● EXCERPTED PASSAGE
● ● ● ●
All,
I was able to find a function called "combine_first()" in the pandas documentation as well as stackoverflow. This works great for only a few logical example. I was able to get the below to work combining the "combine_first()" function multiple times (in this case 6). Can someone assist in finding a more elegant solution?
The result of the created variable "category_id" should contain the first non-missing value starting with the last variable (category_id7) and ascending to the first. If category_id(x) is populated, category_id should take that value and stop processing for every row in the dataframe.
d={'category_id1':[32991,32991,32991,32991,32991],
'category_id2':[22,22,22,22,22],
'category_id3':[33058,51,121,120,32438],
'category_id4':[np.nan,np.nan,np.nan,np.nan,np.nan],
'category_id5':[np.nan,np.nan,np.nan,np.nan,np.nan],
'category_id6':[np.nan,np.nan,np.nan,np.nan,np.nan],
'category_id7':[np.nan,np.nan,np.nan,np.nan,np.nan]
}
df=pd.DataFrame(data=d)
df['category_id']=df.category_id7.combine_first(df.category_id6).combine_first(df.category_id5).combine_first(df.category_id4).combine_first(df.category_id3).combine_first(df.category_id2).combine_first(df.category_id1)
print(df)
● ● ● ●
● WORK TO COMPLETE
Reproduce, word for word, the part of the pandas post from "The result of" up to and including "in the dataframe.".

● EXCERPTED RECORDS
● ● ● ●
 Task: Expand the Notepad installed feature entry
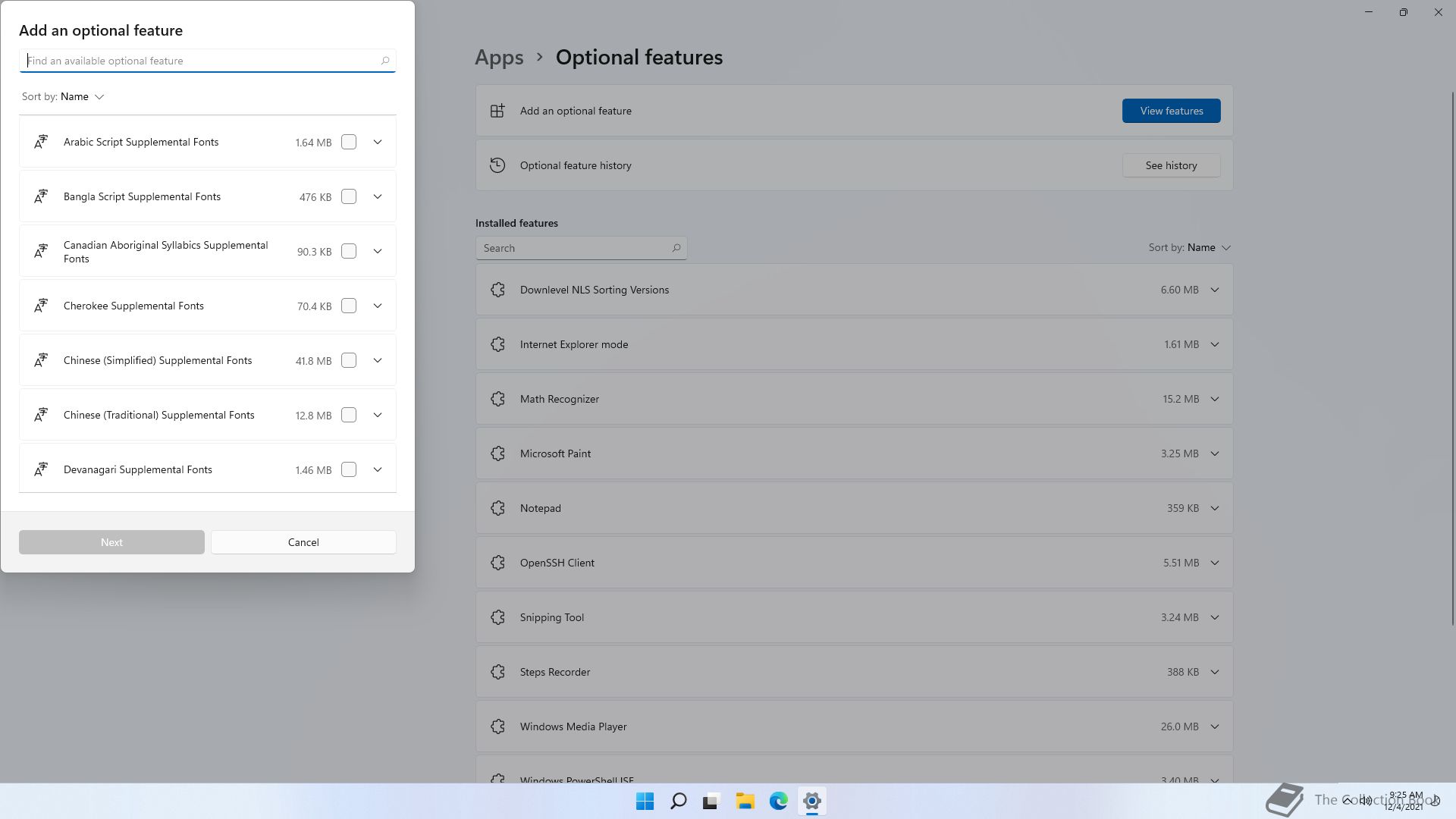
● ● ● ●
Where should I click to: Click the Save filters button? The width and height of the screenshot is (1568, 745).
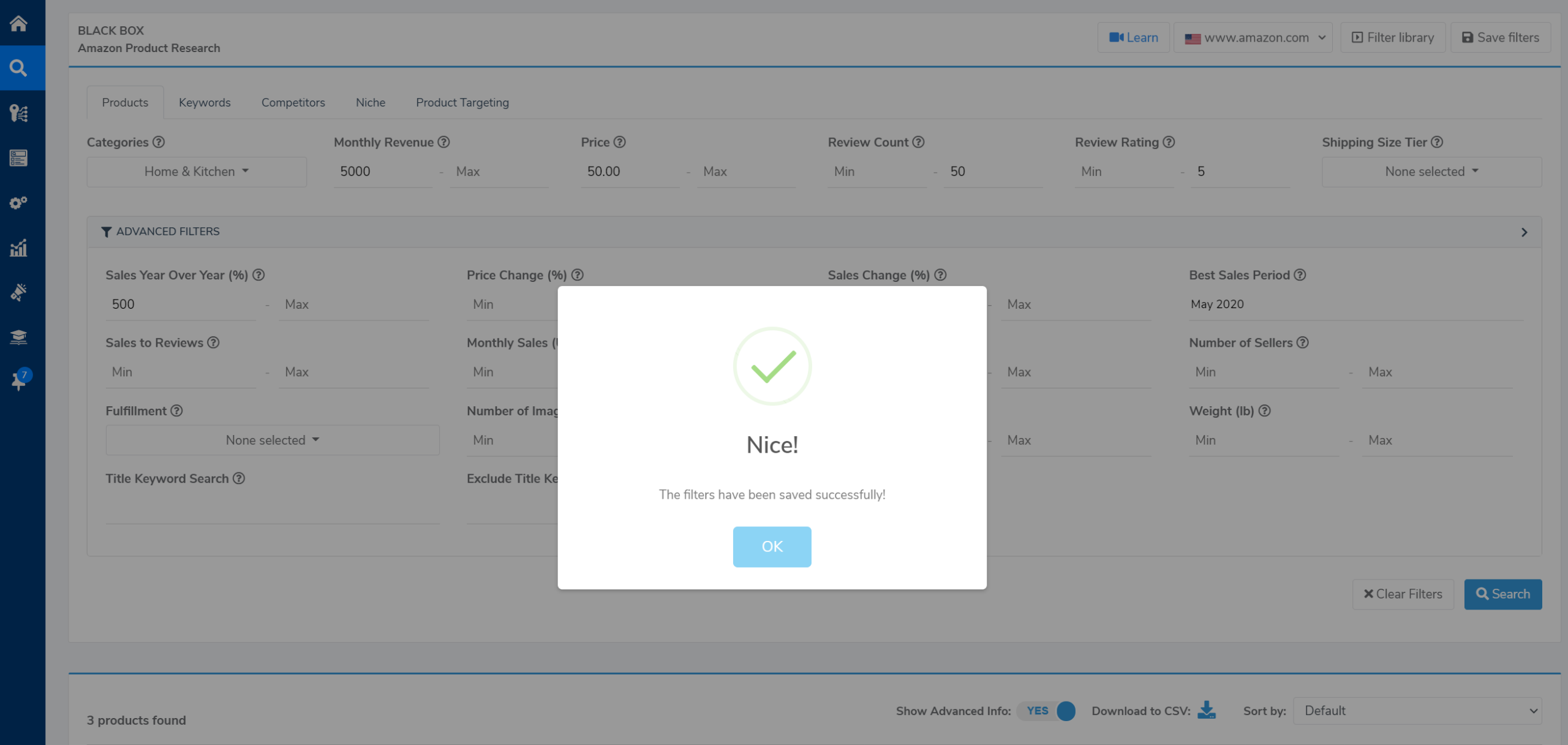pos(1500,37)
● ● ● ●
● COMPLETED EXERCISE
The result of the created variable "category_id" should contain the first non-missing value starting with the last variable (category_id7) and ascending to the first. If category_id(x) is populated, category_id should take that value and stop processing for every row in the dataframe.